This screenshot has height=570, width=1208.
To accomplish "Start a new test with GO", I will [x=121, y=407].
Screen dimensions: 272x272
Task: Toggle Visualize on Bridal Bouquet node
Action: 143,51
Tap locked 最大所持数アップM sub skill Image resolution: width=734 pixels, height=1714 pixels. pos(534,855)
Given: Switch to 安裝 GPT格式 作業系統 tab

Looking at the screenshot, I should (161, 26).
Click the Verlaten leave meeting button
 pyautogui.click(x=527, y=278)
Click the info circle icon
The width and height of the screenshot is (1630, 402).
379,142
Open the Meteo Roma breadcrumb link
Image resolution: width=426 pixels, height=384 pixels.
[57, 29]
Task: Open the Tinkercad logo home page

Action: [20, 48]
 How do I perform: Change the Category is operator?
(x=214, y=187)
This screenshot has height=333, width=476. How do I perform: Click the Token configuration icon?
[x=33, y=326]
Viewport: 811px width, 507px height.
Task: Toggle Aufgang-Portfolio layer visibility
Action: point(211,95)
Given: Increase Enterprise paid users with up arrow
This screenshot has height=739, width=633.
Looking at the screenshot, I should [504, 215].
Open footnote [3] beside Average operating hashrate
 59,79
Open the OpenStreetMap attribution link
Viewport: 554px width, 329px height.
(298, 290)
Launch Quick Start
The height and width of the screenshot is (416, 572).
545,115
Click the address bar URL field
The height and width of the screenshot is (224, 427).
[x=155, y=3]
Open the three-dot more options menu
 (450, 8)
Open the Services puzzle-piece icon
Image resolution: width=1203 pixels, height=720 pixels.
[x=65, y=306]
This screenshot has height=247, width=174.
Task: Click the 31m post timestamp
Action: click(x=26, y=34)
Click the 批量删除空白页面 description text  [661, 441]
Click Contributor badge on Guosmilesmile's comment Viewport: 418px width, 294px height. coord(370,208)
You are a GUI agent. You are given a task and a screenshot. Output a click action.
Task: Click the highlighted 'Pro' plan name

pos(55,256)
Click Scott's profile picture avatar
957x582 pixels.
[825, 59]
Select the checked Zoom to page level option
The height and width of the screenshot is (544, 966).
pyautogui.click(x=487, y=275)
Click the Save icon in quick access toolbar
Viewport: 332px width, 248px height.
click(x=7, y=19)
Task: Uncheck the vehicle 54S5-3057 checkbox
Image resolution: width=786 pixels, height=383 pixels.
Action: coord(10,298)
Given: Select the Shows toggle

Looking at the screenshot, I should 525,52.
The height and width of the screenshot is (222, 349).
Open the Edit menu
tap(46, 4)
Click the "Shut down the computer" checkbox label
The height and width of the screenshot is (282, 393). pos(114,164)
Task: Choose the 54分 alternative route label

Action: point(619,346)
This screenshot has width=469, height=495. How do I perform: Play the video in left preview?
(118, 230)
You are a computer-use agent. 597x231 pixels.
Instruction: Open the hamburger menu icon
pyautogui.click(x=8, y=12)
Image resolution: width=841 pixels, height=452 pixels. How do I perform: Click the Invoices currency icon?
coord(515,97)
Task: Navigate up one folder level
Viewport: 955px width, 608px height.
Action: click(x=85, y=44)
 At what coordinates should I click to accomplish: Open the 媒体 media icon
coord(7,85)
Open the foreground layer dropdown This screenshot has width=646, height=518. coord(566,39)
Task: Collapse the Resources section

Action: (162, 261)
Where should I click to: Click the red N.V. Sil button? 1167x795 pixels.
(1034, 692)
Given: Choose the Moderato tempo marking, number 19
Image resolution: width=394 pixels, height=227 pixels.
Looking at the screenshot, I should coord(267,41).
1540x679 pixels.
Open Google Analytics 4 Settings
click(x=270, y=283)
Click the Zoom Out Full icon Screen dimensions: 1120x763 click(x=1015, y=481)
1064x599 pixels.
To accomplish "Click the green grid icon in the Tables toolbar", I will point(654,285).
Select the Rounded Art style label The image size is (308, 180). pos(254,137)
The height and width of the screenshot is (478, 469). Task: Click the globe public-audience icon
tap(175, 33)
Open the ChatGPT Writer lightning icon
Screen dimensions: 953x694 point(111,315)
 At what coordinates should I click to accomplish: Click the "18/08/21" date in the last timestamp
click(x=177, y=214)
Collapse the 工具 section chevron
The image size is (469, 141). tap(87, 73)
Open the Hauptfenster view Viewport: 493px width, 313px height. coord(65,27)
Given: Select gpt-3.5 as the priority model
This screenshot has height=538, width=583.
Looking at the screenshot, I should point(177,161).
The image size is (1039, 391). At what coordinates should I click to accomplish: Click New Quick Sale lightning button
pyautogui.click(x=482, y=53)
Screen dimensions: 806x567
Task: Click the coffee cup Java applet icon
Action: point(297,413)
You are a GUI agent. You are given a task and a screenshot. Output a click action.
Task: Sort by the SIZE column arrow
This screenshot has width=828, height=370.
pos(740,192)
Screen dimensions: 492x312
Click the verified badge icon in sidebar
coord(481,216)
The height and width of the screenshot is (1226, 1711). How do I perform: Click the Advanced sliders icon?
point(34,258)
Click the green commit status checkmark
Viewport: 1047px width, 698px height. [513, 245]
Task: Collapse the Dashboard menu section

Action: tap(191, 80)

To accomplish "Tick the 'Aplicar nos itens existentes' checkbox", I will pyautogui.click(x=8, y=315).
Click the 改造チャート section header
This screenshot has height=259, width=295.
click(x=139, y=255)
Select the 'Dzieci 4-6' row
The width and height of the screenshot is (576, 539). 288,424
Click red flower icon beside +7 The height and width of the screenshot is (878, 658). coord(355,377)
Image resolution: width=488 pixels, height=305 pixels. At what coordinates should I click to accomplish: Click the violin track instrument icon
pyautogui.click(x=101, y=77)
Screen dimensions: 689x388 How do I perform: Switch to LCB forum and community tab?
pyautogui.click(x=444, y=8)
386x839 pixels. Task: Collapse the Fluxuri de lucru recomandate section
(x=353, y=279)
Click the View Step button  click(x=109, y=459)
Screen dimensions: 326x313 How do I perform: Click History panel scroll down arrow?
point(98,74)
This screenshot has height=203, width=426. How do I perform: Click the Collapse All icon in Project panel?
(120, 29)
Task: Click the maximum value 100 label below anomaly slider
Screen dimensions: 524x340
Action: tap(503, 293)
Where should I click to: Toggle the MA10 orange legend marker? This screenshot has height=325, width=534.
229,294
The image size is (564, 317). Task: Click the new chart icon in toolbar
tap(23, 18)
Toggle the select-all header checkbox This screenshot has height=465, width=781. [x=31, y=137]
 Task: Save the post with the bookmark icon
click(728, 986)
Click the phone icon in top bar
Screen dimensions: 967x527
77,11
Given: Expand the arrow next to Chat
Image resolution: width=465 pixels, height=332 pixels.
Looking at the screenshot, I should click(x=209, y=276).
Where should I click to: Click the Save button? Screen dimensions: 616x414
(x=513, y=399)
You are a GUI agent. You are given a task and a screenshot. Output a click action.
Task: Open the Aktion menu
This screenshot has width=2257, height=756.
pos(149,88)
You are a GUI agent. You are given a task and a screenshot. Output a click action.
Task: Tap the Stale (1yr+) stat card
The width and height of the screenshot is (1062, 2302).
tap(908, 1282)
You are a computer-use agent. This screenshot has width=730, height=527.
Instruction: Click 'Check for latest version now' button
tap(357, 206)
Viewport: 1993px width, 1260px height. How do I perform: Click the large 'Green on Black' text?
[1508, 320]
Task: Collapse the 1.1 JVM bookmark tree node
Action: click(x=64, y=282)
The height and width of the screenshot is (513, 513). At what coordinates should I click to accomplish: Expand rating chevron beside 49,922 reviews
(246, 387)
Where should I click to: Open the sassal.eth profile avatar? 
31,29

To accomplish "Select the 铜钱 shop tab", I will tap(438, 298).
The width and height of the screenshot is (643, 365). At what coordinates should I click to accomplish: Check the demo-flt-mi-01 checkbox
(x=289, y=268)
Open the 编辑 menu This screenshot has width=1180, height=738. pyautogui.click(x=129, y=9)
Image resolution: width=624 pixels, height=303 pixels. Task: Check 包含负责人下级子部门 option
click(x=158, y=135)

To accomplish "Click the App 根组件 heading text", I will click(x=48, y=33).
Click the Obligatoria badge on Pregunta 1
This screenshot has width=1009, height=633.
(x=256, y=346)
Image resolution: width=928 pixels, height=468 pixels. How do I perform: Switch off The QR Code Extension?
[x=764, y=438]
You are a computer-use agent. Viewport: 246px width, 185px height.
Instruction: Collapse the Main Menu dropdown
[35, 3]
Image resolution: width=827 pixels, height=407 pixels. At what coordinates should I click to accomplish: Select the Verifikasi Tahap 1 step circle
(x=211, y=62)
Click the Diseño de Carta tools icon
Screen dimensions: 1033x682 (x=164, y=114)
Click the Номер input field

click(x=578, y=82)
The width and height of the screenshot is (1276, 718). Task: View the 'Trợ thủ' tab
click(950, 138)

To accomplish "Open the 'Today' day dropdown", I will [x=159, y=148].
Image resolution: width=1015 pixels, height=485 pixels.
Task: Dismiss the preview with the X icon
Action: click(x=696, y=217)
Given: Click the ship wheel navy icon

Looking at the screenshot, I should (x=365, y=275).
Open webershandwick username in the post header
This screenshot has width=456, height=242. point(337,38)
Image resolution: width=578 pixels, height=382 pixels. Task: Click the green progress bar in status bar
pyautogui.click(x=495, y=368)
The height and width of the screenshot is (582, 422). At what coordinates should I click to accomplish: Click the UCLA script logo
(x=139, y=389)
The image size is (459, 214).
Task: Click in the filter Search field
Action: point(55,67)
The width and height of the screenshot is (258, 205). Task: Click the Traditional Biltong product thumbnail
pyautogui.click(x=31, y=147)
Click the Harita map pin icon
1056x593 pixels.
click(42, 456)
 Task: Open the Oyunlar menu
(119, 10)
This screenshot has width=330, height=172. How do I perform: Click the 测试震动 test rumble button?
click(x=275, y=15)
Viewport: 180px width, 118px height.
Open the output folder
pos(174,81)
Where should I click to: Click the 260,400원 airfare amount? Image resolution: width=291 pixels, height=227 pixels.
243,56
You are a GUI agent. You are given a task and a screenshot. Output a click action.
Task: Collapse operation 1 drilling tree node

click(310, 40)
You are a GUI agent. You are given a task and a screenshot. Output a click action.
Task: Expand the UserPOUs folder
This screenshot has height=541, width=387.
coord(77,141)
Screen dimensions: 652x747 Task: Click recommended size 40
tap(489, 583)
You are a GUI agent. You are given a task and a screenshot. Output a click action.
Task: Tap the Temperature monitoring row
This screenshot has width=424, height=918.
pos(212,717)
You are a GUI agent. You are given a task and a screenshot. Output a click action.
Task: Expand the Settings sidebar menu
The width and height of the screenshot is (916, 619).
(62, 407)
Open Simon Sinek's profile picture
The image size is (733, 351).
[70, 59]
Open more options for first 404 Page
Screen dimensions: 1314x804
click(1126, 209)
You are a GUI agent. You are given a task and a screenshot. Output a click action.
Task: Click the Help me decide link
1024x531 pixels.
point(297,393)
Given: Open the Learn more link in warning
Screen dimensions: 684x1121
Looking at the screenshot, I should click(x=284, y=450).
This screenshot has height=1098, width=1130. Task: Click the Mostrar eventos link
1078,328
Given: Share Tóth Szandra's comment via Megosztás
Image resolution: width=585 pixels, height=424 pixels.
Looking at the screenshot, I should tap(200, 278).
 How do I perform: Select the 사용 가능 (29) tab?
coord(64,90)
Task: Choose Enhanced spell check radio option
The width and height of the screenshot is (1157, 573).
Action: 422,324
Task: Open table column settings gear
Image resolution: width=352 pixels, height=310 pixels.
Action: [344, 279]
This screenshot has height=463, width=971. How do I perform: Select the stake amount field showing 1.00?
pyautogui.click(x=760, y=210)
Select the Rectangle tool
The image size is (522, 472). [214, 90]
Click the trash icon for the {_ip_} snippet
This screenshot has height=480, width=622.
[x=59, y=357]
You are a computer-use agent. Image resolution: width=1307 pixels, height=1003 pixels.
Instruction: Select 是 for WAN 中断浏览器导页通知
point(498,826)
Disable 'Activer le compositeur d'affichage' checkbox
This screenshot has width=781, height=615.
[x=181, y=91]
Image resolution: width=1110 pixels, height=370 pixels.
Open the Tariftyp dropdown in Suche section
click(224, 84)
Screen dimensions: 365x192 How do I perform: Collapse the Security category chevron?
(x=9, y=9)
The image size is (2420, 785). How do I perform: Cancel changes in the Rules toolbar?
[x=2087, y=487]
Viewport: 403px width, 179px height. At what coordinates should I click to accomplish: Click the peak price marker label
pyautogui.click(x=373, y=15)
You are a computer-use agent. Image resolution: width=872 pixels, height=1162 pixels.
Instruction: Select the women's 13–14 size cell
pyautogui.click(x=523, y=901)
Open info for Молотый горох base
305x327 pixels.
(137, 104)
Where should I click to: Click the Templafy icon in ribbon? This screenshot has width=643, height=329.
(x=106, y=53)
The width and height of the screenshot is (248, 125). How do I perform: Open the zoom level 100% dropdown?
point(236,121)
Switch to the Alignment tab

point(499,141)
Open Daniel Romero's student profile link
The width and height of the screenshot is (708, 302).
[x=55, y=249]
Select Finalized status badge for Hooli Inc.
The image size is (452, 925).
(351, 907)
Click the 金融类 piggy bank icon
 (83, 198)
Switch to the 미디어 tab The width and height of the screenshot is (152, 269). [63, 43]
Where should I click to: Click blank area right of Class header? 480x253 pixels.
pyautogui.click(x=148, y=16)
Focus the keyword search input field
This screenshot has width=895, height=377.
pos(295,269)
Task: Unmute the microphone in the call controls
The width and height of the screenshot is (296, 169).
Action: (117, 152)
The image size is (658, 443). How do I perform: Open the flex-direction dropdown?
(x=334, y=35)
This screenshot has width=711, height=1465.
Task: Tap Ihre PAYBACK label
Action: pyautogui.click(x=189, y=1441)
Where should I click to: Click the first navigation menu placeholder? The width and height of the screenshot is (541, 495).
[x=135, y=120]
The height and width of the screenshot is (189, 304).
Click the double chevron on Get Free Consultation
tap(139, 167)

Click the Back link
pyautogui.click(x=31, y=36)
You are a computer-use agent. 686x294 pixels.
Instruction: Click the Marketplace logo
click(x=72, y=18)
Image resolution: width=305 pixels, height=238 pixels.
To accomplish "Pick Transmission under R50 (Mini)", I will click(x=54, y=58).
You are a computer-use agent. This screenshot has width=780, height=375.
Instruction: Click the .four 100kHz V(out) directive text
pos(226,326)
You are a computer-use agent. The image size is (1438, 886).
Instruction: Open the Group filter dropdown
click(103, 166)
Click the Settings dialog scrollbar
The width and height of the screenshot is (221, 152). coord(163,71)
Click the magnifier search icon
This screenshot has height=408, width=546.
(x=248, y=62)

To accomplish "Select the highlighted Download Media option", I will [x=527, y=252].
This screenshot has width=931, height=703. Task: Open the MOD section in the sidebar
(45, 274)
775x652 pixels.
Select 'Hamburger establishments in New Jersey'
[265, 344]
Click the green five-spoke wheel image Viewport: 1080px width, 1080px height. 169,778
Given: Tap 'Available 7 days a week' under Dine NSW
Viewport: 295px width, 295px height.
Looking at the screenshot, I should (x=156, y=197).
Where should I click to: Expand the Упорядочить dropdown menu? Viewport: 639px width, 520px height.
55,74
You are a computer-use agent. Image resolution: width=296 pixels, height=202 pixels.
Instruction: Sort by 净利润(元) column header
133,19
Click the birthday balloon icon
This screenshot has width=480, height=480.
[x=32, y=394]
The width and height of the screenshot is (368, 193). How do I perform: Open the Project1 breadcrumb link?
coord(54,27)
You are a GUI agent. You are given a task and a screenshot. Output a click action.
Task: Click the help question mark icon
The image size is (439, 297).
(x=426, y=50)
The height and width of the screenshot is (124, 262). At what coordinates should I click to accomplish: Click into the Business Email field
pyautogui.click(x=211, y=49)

YOUR TASK :: Among the lines of the data, find every one that holds "comment" and copy it.

ANSWER SPACE ::
Click Contributor badge on Guosmilesmile's comment Viewport: 418px width, 294px height. coord(370,208)
Given: Share Tóth Szandra's comment via Megosztás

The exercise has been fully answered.